## [What you should do]
Transcribe the entire listing faithfully; every line must match the original.

(Beginning of Records shown)

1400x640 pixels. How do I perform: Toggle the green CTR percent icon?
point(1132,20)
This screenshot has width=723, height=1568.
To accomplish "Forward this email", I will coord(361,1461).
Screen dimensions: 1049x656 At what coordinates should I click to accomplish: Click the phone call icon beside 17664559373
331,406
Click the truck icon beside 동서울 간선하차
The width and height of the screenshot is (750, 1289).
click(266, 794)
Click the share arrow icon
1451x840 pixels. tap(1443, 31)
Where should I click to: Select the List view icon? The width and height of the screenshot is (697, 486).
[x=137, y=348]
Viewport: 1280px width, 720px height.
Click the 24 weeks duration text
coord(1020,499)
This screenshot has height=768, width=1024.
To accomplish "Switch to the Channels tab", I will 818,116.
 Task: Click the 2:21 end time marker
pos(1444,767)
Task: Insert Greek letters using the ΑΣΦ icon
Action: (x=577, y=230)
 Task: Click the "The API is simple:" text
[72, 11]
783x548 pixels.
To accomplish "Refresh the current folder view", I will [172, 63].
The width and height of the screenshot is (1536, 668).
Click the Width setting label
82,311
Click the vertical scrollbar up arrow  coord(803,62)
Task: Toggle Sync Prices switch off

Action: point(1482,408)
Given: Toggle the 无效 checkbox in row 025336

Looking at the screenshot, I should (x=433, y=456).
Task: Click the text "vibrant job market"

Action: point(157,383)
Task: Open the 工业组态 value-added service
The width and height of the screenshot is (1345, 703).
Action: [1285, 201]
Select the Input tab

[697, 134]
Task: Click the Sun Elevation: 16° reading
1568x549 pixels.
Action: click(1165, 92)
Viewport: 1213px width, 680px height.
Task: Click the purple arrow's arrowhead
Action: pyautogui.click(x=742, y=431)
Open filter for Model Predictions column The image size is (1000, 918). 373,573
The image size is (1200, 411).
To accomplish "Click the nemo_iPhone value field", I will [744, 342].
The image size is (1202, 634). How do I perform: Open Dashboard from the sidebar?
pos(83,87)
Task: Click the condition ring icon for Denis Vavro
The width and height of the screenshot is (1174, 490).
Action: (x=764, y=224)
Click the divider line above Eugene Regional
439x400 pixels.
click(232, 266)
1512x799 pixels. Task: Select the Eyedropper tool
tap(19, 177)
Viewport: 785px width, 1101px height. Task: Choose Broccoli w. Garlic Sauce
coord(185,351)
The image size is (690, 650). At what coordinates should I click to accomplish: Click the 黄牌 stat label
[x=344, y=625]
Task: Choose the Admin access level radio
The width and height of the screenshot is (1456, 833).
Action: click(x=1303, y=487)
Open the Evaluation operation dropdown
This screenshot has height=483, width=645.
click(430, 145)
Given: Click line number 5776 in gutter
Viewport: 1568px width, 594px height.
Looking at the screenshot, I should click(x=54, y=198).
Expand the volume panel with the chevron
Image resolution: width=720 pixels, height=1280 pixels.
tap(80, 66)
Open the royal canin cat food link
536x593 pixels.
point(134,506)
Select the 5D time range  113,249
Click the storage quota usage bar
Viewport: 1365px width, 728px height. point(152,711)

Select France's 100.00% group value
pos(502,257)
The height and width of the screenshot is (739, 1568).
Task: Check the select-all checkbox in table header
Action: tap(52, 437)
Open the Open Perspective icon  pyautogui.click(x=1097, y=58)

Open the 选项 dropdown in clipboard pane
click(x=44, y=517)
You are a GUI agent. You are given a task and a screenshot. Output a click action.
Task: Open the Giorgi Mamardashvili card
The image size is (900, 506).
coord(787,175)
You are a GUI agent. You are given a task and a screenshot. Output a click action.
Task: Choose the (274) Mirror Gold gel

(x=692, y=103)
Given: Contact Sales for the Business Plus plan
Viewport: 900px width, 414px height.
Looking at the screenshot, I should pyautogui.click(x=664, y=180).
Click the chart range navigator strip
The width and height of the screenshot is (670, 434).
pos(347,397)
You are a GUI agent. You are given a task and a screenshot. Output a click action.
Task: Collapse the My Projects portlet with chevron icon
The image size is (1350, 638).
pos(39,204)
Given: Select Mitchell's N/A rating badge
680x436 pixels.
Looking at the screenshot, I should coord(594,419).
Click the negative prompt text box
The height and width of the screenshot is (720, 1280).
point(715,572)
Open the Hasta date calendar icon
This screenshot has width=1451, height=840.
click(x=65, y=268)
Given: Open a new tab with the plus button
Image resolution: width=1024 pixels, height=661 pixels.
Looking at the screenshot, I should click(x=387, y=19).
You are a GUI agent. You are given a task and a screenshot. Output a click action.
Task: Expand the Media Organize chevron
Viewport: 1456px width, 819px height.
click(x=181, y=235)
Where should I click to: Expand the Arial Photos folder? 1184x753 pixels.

(End of Records shown)

## [Written solution]
1400x640 pixels. How do I perform: Toggle the green CTR percent icon?
point(1132,20)
This screenshot has width=723, height=1568.
To accomplish "Forward this email", I will coord(361,1461).
Screen dimensions: 1049x656 At what coordinates should I click to accomplish: Click the phone call icon beside 17664559373
331,406
Click the truck icon beside 동서울 간선하차
The width and height of the screenshot is (750, 1289).
click(266, 794)
Click the share arrow icon
1451x840 pixels. tap(1443, 31)
Where should I click to: Select the List view icon? The width and height of the screenshot is (697, 486).
[x=137, y=348]
Viewport: 1280px width, 720px height.
Click the 24 weeks duration text
coord(1020,499)
This screenshot has height=768, width=1024.
To accomplish "Switch to the Channels tab", I will 818,116.
 Task: Click the 2:21 end time marker
pos(1444,767)
Task: Insert Greek letters using the ΑΣΦ icon
Action: (x=577, y=230)
 Task: Click the "The API is simple:" text
[72, 11]
783x548 pixels.
To accomplish "Refresh the current folder view", I will [172, 63].
The width and height of the screenshot is (1536, 668).
Click the Width setting label
82,311
Click the vertical scrollbar up arrow  coord(803,62)
Task: Toggle Sync Prices switch off

Action: point(1482,408)
Given: Toggle the 无效 checkbox in row 025336

Looking at the screenshot, I should (x=433, y=456).
Task: Click the text "vibrant job market"

Action: point(157,383)
Task: Open the 工业组态 value-added service
The width and height of the screenshot is (1345, 703).
Action: [1285, 201]
Select the Input tab

[697, 134]
Task: Click the Sun Elevation: 16° reading
1568x549 pixels.
Action: click(1165, 92)
Viewport: 1213px width, 680px height.
Task: Click the purple arrow's arrowhead
Action: pyautogui.click(x=742, y=431)
Open filter for Model Predictions column The image size is (1000, 918). 373,573
The image size is (1200, 411).
To accomplish "Click the nemo_iPhone value field", I will [744, 342].
The image size is (1202, 634). How do I perform: Open Dashboard from the sidebar?
pos(83,87)
Task: Click the condition ring icon for Denis Vavro
The width and height of the screenshot is (1174, 490).
Action: (x=764, y=224)
Click the divider line above Eugene Regional
439x400 pixels.
click(232, 266)
1512x799 pixels. Task: Select the Eyedropper tool
tap(19, 177)
Viewport: 785px width, 1101px height. Task: Choose Broccoli w. Garlic Sauce
coord(185,351)
The image size is (690, 650). At what coordinates should I click to accomplish: Click the 黄牌 stat label
[x=344, y=625]
Task: Choose the Admin access level radio
The width and height of the screenshot is (1456, 833).
Action: click(x=1303, y=487)
Open the Evaluation operation dropdown
This screenshot has height=483, width=645.
click(430, 145)
Given: Click line number 5776 in gutter
Viewport: 1568px width, 594px height.
Looking at the screenshot, I should click(x=54, y=198).
Expand the volume panel with the chevron
Image resolution: width=720 pixels, height=1280 pixels.
tap(80, 66)
Open the royal canin cat food link
536x593 pixels.
point(134,506)
Select the 5D time range  113,249
Click the storage quota usage bar
Viewport: 1365px width, 728px height. point(152,711)

Select France's 100.00% group value
pos(502,257)
The height and width of the screenshot is (739, 1568).
Task: Check the select-all checkbox in table header
Action: tap(52, 437)
Open the Open Perspective icon  pyautogui.click(x=1097, y=58)

Open the 选项 dropdown in clipboard pane
click(x=44, y=517)
You are a GUI agent. You are given a task and a screenshot. Output a click action.
Task: Open the Giorgi Mamardashvili card
The image size is (900, 506).
coord(787,175)
You are a GUI agent. You are given a task and a screenshot. Output a click action.
Task: Choose the (274) Mirror Gold gel

(x=692, y=103)
Given: Contact Sales for the Business Plus plan
Viewport: 900px width, 414px height.
Looking at the screenshot, I should pyautogui.click(x=664, y=180).
Click the chart range navigator strip
The width and height of the screenshot is (670, 434).
pos(347,397)
You are a GUI agent. You are given a task and a screenshot. Output a click action.
Task: Collapse the My Projects portlet with chevron icon
The image size is (1350, 638).
pos(39,204)
Given: Select Mitchell's N/A rating badge
680x436 pixels.
Looking at the screenshot, I should coord(594,419).
Click the negative prompt text box
The height and width of the screenshot is (720, 1280).
point(715,572)
Open the Hasta date calendar icon
This screenshot has width=1451, height=840.
click(x=65, y=268)
Given: Open a new tab with the plus button
Image resolution: width=1024 pixels, height=661 pixels.
Looking at the screenshot, I should click(x=387, y=19).
You are a GUI agent. You are given a task and a screenshot. Output a click action.
Task: Expand the Media Organize chevron
Viewport: 1456px width, 819px height.
click(x=181, y=235)
Where should I click to: Expand the Arial Photos folder? 1184x753 pixels.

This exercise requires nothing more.